=== Begin Enclosure ===

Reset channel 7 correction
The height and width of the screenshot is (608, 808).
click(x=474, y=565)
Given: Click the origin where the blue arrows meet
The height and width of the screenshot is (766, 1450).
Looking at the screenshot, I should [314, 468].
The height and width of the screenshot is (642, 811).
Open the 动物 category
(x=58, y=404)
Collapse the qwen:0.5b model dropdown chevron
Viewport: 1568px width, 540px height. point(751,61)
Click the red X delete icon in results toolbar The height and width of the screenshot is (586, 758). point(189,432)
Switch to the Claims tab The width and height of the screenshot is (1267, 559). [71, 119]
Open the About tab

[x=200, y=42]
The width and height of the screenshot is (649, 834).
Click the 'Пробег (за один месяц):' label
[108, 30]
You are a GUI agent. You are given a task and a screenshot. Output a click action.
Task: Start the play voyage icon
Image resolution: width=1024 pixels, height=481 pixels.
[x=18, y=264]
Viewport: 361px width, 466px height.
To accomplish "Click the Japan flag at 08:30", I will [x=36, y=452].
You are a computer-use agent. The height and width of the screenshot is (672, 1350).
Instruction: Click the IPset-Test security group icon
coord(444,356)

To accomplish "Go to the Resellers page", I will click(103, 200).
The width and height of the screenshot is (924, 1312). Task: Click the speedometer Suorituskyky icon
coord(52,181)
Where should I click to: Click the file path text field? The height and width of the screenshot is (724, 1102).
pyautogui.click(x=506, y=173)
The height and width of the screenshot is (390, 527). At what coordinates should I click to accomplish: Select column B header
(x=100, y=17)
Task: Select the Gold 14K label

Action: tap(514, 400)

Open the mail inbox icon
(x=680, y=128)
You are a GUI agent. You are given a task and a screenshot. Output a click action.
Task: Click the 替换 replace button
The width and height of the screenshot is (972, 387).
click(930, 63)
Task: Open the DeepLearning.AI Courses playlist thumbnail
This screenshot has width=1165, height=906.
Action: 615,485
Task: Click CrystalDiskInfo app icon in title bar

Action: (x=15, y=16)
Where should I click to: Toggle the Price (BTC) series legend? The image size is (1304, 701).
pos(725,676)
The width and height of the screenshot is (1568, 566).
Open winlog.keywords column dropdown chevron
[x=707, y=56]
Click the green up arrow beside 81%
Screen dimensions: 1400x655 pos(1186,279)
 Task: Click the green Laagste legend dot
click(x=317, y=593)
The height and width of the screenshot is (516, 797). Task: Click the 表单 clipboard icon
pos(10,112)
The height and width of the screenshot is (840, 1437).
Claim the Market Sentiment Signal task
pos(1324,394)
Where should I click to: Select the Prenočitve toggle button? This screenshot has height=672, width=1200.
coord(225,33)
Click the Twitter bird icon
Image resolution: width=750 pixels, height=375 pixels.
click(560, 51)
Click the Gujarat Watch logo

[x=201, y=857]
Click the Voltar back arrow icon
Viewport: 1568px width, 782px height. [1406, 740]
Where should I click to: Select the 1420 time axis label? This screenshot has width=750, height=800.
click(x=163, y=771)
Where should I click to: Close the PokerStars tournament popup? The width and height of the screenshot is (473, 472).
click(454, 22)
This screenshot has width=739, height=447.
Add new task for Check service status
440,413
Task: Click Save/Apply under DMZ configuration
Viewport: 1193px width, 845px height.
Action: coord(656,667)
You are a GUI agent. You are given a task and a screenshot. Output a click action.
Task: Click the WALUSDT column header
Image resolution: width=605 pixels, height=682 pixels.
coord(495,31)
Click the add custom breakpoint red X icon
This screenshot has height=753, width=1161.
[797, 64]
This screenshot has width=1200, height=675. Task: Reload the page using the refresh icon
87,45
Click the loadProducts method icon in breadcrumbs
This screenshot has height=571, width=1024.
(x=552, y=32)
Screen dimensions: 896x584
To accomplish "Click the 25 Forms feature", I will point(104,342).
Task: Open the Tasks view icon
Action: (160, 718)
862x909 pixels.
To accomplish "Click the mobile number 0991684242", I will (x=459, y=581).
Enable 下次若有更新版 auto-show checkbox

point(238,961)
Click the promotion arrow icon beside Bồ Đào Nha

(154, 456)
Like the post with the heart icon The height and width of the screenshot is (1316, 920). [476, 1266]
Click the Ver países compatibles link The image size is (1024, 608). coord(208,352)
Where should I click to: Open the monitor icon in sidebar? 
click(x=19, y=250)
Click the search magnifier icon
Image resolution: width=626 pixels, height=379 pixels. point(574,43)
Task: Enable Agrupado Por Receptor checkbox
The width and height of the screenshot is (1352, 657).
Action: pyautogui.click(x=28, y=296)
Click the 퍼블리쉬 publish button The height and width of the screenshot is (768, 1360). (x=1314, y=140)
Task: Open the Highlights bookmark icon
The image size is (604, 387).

=== End Enclosure ===

» **Try it**: Reproduce the material in full. Keep it identical to the original.

» **Task output**:
Reset channel 7 correction
The height and width of the screenshot is (608, 808).
click(x=474, y=565)
Given: Click the origin where the blue arrows meet
The height and width of the screenshot is (766, 1450).
Looking at the screenshot, I should [314, 468].
The height and width of the screenshot is (642, 811).
Open the 动物 category
(x=58, y=404)
Collapse the qwen:0.5b model dropdown chevron
Viewport: 1568px width, 540px height. point(751,61)
Click the red X delete icon in results toolbar The height and width of the screenshot is (586, 758). point(189,432)
Switch to the Claims tab The width and height of the screenshot is (1267, 559). [71, 119]
Open the About tab

[x=200, y=42]
The width and height of the screenshot is (649, 834).
Click the 'Пробег (за один месяц):' label
[108, 30]
You are a GUI agent. You are given a task and a screenshot. Output a click action.
Task: Start the play voyage icon
Image resolution: width=1024 pixels, height=481 pixels.
[x=18, y=264]
Viewport: 361px width, 466px height.
To accomplish "Click the Japan flag at 08:30", I will [x=36, y=452].
You are a computer-use agent. The height and width of the screenshot is (672, 1350).
Instruction: Click the IPset-Test security group icon
coord(444,356)

To accomplish "Go to the Resellers page", I will click(103, 200).
The width and height of the screenshot is (924, 1312). Task: Click the speedometer Suorituskyky icon
coord(52,181)
Where should I click to: Click the file path text field? The height and width of the screenshot is (724, 1102).
pyautogui.click(x=506, y=173)
The height and width of the screenshot is (390, 527). At what coordinates should I click to accomplish: Select column B header
(x=100, y=17)
Task: Select the Gold 14K label

Action: tap(514, 400)

Open the mail inbox icon
(x=680, y=128)
You are a GUI agent. You are given a task and a screenshot. Output a click action.
Task: Click the 替换 replace button
The width and height of the screenshot is (972, 387).
click(930, 63)
Task: Open the DeepLearning.AI Courses playlist thumbnail
This screenshot has width=1165, height=906.
Action: 615,485
Task: Click CrystalDiskInfo app icon in title bar

Action: (x=15, y=16)
Where should I click to: Toggle the Price (BTC) series legend? The image size is (1304, 701).
pos(725,676)
The width and height of the screenshot is (1568, 566).
Open winlog.keywords column dropdown chevron
[x=707, y=56]
Click the green up arrow beside 81%
Screen dimensions: 1400x655 pos(1186,279)
 Task: Click the green Laagste legend dot
click(x=317, y=593)
The height and width of the screenshot is (516, 797). Task: Click the 表单 clipboard icon
pos(10,112)
The height and width of the screenshot is (840, 1437).
Claim the Market Sentiment Signal task
pos(1324,394)
Where should I click to: Select the Prenočitve toggle button? This screenshot has height=672, width=1200.
coord(225,33)
Click the Twitter bird icon
Image resolution: width=750 pixels, height=375 pixels.
click(560, 51)
Click the Gujarat Watch logo

[x=201, y=857]
Click the Voltar back arrow icon
Viewport: 1568px width, 782px height. [1406, 740]
Where should I click to: Select the 1420 time axis label? This screenshot has width=750, height=800.
click(x=163, y=771)
Where should I click to: Close the PokerStars tournament popup? The width and height of the screenshot is (473, 472).
click(454, 22)
This screenshot has width=739, height=447.
Add new task for Check service status
440,413
Task: Click Save/Apply under DMZ configuration
Viewport: 1193px width, 845px height.
Action: coord(656,667)
You are a GUI agent. You are given a task and a screenshot. Output a click action.
Task: Click the WALUSDT column header
Image resolution: width=605 pixels, height=682 pixels.
coord(495,31)
Click the add custom breakpoint red X icon
This screenshot has height=753, width=1161.
[797, 64]
This screenshot has width=1200, height=675. Task: Reload the page using the refresh icon
87,45
Click the loadProducts method icon in breadcrumbs
This screenshot has height=571, width=1024.
(x=552, y=32)
Screen dimensions: 896x584
To accomplish "Click the 25 Forms feature", I will point(104,342).
Task: Open the Tasks view icon
Action: (160, 718)
862x909 pixels.
To accomplish "Click the mobile number 0991684242", I will (x=459, y=581).
Enable 下次若有更新版 auto-show checkbox

point(238,961)
Click the promotion arrow icon beside Bồ Đào Nha

(154, 456)
Like the post with the heart icon The height and width of the screenshot is (1316, 920). [476, 1266]
Click the Ver países compatibles link The image size is (1024, 608). coord(208,352)
Where should I click to: Open the monitor icon in sidebar? 
click(x=19, y=250)
Click the search magnifier icon
Image resolution: width=626 pixels, height=379 pixels. point(574,43)
Task: Enable Agrupado Por Receptor checkbox
The width and height of the screenshot is (1352, 657).
Action: pyautogui.click(x=28, y=296)
Click the 퍼블리쉬 publish button The height and width of the screenshot is (768, 1360). (x=1314, y=140)
Task: Open the Highlights bookmark icon
The image size is (604, 387).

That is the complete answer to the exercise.